Little Ireland was a slum district of Manchester, England in the early 19th century. It was inhabited from about 1827 to 1847 by poor Irish immigrants, and during its existence gained a reputation as the archetypal Irish district in nineteenth century industrial cities. Despite this reputation, the slum was the shortest lived of all the areas of Irish settlement in the city, and also the smallest, covering about four acres. The area existed south of Oxford Road railway station, enclosed by the railway line and the loop in the River Medlock.

==History==
Houses along the front of Oxford Road, initially intended as modest middle-class residences, were repurposed in the early nineteenth century as multi-occupation premises for industrial workers as economic activity picked up in the city. Cellars, ordinarily used to store wood, coal and non-perishable foods, were later rented out as cheaper accommodation leading to conditions of perpetual humidity and damp in which infectious diseases could thrive.

By the second half of the 1800s, there was a considerable Irish population resident in Manchester, primarily as a result of the Great Famine which forced hundreds of thousands of people to leave Ireland. As historian Mervyn Busteed contends, "there were some Irish in every part of the city, but there was a marked tendency for them to concentrate in the poorer parts of the urban fabric, and within these areas to segregate themselves from their fellow workers".

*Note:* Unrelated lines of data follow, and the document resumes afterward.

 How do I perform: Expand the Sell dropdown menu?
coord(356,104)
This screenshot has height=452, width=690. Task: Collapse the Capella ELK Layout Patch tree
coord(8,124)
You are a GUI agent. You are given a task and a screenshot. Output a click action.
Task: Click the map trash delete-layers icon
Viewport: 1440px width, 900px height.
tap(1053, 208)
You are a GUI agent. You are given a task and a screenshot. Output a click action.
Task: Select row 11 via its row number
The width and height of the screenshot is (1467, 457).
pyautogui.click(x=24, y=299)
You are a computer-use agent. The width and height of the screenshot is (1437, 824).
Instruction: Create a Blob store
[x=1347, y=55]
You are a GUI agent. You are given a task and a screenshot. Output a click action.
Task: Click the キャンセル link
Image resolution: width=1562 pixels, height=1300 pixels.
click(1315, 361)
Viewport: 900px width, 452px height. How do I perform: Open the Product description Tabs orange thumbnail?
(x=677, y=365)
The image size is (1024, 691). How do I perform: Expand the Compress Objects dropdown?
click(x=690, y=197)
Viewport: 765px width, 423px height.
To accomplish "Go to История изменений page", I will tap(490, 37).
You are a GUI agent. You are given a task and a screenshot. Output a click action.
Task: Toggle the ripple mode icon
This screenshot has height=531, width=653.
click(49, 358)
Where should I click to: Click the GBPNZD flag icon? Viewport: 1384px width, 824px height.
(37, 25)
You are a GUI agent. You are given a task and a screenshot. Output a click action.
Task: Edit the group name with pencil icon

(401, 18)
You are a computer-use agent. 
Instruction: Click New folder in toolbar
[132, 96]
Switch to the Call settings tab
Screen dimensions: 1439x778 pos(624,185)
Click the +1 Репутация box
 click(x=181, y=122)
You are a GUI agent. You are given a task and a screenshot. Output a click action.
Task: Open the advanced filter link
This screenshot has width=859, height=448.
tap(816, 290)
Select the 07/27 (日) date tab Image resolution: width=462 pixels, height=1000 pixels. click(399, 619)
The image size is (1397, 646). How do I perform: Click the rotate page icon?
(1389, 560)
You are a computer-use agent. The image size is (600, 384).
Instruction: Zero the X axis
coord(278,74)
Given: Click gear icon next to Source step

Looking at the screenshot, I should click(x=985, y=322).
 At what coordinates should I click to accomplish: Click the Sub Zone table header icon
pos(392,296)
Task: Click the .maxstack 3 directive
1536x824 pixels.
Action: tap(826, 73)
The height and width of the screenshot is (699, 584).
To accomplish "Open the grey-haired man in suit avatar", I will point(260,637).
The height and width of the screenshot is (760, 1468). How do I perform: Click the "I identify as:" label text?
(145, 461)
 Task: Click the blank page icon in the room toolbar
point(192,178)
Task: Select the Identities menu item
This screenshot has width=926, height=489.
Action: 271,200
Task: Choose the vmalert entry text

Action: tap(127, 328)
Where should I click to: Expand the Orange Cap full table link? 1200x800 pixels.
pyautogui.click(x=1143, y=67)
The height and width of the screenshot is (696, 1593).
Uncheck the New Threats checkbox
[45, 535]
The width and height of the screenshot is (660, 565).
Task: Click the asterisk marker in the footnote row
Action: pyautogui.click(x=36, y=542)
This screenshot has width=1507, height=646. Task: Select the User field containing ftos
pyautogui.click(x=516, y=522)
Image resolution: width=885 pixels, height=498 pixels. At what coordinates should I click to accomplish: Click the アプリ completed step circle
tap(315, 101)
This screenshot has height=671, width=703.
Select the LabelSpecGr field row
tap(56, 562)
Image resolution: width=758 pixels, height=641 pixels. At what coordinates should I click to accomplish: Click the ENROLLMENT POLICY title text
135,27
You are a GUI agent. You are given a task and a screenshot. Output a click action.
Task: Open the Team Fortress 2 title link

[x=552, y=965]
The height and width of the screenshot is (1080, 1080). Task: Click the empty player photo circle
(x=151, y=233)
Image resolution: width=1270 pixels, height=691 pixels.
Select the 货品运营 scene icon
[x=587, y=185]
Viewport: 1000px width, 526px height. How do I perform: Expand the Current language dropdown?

In the 1841 census, Little Ireland had a total population of only 1,510, mostly concentrated in the small streets and courts off the main thoroughfares - James Leigh Street, William Street, Frank Street, Forge Street, and Anvil Streets were over 75% Irish in 1841. In 1845, a group of seven of these small streets were demolished in order to make way for the Manchester and Altrincham railway line and Oxford Road railway station.

The area was demolished to make way for the Manchester South Junction Railway line. In his book The Condition of the Working Class in England in 1844, Friedrich Engels wrote about Little Ireland, calling it a "horrid little slum". Aided by the popularity of Engels' book, the area gained international infamy as the archetypal Irish district in nineteenth century industrial cities.

==Commemoration==
It is commemorated by a red plaque on 8 Great Marlborough Street, about half-way between New Wakefield Street and Hulme Street.